Written instruction:
Rewrite the rows from the one containing "Identify the location of image extension." through the one containing "so click(x=1489, y=263).", substituting "specific element" for "particular element" and keeping everything else the same.

Word and element locating data
***

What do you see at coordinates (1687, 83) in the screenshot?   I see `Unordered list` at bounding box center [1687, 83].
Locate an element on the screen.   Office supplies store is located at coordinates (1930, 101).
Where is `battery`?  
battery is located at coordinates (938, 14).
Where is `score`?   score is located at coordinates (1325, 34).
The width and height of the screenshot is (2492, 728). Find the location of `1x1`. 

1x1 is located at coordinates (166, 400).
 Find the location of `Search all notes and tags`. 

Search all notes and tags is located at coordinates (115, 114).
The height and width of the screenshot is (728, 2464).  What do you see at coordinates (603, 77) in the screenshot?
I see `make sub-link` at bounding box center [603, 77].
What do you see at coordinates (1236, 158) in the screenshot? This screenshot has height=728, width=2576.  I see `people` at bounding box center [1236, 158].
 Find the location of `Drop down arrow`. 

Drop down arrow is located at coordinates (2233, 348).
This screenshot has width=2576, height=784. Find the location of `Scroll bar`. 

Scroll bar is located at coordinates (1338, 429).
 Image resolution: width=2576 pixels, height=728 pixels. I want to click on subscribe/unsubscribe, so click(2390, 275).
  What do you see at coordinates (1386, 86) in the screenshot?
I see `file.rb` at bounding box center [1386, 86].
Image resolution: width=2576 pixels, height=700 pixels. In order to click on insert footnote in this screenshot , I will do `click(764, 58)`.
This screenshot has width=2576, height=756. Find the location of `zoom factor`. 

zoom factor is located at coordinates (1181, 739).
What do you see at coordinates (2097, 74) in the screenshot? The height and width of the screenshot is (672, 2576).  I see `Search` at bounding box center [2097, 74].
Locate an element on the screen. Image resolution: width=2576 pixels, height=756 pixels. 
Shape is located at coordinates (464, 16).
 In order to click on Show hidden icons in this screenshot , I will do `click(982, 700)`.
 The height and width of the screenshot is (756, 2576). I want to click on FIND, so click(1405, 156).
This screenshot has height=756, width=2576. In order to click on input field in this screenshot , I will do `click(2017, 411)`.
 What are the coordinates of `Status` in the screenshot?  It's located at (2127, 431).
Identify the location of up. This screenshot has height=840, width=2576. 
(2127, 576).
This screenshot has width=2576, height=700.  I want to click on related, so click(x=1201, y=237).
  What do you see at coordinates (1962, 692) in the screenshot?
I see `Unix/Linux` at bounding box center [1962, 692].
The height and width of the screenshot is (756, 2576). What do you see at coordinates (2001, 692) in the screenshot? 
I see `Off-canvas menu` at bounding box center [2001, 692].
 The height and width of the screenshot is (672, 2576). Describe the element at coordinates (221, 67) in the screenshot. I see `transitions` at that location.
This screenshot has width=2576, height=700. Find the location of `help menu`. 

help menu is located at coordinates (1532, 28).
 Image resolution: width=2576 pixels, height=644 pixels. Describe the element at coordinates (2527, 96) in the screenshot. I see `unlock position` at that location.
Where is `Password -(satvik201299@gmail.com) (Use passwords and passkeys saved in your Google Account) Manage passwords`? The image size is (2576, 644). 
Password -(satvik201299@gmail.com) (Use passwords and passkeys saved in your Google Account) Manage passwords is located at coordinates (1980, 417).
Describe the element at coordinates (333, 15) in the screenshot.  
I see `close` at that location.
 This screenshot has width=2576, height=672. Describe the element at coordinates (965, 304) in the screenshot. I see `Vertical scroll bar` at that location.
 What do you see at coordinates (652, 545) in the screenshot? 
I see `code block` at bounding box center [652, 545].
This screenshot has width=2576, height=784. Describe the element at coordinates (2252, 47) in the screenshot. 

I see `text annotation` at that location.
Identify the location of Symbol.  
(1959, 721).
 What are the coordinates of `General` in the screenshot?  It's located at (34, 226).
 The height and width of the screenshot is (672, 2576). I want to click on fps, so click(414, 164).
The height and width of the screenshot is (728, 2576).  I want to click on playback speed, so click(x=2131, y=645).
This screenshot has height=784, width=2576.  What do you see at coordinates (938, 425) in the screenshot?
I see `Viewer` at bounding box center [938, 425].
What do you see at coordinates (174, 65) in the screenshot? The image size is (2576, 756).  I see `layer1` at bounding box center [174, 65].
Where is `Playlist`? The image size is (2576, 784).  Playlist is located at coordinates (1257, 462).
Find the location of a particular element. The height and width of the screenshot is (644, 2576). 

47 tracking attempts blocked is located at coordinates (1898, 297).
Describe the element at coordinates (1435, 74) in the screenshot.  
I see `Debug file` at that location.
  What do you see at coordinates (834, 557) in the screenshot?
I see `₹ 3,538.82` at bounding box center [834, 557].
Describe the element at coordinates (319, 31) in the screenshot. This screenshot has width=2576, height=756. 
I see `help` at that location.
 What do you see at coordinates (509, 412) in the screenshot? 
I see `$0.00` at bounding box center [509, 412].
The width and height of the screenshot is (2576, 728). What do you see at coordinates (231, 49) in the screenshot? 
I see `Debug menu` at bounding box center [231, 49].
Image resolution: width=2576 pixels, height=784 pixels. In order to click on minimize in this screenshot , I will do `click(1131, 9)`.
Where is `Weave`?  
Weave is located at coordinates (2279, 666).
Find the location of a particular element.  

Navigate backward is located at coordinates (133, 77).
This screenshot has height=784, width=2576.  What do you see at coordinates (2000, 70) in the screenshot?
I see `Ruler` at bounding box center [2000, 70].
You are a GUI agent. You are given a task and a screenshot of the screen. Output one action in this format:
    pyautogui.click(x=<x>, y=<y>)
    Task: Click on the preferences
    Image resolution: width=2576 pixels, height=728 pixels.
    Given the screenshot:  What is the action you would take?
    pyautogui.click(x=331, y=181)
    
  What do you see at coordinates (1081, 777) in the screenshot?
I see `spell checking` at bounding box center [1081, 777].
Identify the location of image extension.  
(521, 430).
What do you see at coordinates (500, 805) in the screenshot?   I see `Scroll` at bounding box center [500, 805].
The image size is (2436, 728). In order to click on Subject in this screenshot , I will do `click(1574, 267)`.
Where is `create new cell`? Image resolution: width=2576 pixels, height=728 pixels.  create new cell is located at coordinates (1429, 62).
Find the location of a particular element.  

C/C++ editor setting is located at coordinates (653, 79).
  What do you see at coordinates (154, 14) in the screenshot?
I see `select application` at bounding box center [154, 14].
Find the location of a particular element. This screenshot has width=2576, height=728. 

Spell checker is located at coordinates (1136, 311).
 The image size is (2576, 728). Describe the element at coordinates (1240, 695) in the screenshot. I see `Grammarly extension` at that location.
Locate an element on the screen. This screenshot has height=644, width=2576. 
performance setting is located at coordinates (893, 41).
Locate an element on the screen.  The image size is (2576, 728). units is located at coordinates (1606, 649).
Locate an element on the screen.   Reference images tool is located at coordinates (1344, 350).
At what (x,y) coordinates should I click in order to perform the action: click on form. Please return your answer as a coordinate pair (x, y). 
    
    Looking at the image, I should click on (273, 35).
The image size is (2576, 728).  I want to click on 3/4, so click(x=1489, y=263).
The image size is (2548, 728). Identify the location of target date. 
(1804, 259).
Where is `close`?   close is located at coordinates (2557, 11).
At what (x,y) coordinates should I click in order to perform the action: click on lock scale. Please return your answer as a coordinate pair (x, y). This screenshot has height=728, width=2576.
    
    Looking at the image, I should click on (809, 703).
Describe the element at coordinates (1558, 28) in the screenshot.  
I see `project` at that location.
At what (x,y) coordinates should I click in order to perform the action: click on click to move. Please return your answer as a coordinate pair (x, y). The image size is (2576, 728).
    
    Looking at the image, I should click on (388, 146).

***

Written response:
Identify the location of image extension.  
(521, 430).
What do you see at coordinates (500, 805) in the screenshot?   I see `Scroll` at bounding box center [500, 805].
The image size is (2436, 728). In order to click on Subject in this screenshot , I will do `click(1574, 267)`.
Where is `create new cell`? Image resolution: width=2576 pixels, height=728 pixels.  create new cell is located at coordinates (1429, 62).
Find the location of a specific element.  

C/C++ editor setting is located at coordinates (653, 79).
  What do you see at coordinates (154, 14) in the screenshot?
I see `select application` at bounding box center [154, 14].
Find the location of a specific element. This screenshot has width=2576, height=728. 

Spell checker is located at coordinates (1136, 311).
 The image size is (2576, 728). Describe the element at coordinates (1240, 695) in the screenshot. I see `Grammarly extension` at that location.
Locate an element on the screen. This screenshot has height=644, width=2576. 
performance setting is located at coordinates (893, 41).
Locate an element on the screen.  The image size is (2576, 728). units is located at coordinates (1606, 649).
Locate an element on the screen.   Reference images tool is located at coordinates (1344, 350).
At what (x,y) coordinates should I click in order to perform the action: click on form. Please return your answer as a coordinate pair (x, y). 
    
    Looking at the image, I should click on (273, 35).
The image size is (2576, 728).  I want to click on 3/4, so click(x=1489, y=263).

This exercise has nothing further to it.